Suzuki recently announced it will stop selling cars in the US, and now there are bargains galore on new Suzuki models. But are there any drawbacks to buying a car from a defunct automaker?
There's nothing like a bargain price on a brand-new car.
But is buying a brand-new car from a departing manufacturer a good deal?
That depends on how the carmaker exits; unlike Saab last December, Suzuki isn't bankrupt and it hasn't stopped making cars. It's just stopped selling them in the U.S.
It also depends on whether your local Suzuki dealer plans to stick around for a few years to service the cars, or whether it plans to close its Suzuki business and transfer warranty claims work to another dealer somewhere further away.
But, first, the purchase price on that new Suzuki--which likely just got lower.
As the case of Saab just this past January showed, dealers may offer 25 percent or more off the new-car sticker price when a brand pulls out of the market.
The tactic worked, too: An Ohio Saab dealer sold 55 of its 122 new cars in one week by slashing prices 25 to 45 percent.
We know of a Detroit buyer who was able to get $4,000 off the $20,399 price of a brand-new 2013 Suzuki SX4 with all-wheel drive and the value package that includes a navigation system.
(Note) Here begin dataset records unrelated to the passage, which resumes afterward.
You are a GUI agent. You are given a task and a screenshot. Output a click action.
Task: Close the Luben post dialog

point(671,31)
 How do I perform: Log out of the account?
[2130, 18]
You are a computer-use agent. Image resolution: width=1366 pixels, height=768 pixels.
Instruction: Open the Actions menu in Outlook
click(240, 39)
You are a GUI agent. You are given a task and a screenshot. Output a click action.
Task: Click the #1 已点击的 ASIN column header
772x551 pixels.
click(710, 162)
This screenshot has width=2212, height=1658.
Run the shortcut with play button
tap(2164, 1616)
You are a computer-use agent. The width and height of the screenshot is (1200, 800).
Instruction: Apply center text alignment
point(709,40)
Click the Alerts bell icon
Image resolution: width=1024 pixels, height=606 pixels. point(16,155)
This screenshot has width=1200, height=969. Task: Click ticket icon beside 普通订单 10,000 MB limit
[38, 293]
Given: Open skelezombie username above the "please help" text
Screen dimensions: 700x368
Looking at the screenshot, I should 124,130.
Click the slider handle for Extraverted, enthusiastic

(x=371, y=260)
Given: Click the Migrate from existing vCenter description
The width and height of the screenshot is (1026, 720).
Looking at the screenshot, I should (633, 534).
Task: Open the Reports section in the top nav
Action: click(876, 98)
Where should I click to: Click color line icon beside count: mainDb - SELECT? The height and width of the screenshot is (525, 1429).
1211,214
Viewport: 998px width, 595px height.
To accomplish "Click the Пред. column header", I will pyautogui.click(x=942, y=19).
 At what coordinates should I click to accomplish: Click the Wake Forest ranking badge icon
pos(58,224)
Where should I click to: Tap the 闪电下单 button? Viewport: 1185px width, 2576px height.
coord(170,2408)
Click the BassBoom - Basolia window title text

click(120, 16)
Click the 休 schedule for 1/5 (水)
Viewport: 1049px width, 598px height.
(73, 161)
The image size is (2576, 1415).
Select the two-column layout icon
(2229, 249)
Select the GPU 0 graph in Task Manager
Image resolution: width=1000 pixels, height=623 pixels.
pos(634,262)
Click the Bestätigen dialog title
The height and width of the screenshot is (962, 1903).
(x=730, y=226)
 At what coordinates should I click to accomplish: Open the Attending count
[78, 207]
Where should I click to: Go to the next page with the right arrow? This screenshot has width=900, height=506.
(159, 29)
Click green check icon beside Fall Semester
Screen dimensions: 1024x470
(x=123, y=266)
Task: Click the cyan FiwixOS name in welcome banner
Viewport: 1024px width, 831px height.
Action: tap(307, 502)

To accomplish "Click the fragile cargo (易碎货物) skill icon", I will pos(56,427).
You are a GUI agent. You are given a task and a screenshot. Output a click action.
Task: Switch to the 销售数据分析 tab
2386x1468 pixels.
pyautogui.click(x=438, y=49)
He closed that sale yesterday.
Unlike Saab, however, Japanese carmaker Suzuki isn't defunct, however; only its U.S. unit declared bankruptcy.
That means that not only will parts continue to be available, but that warranties on existing Suzukiswill continue to be honored, and parts availability shouldn't be a problem.
When Saab declared bankruptcy last December after several failed sale attempts, its dealers were left without warranties on their brand-new cars--and had to sell them that way.
That Ohio Saab dealer created a $1,995 service contract for 60,000 miles to substitute for the defunct factory warranty.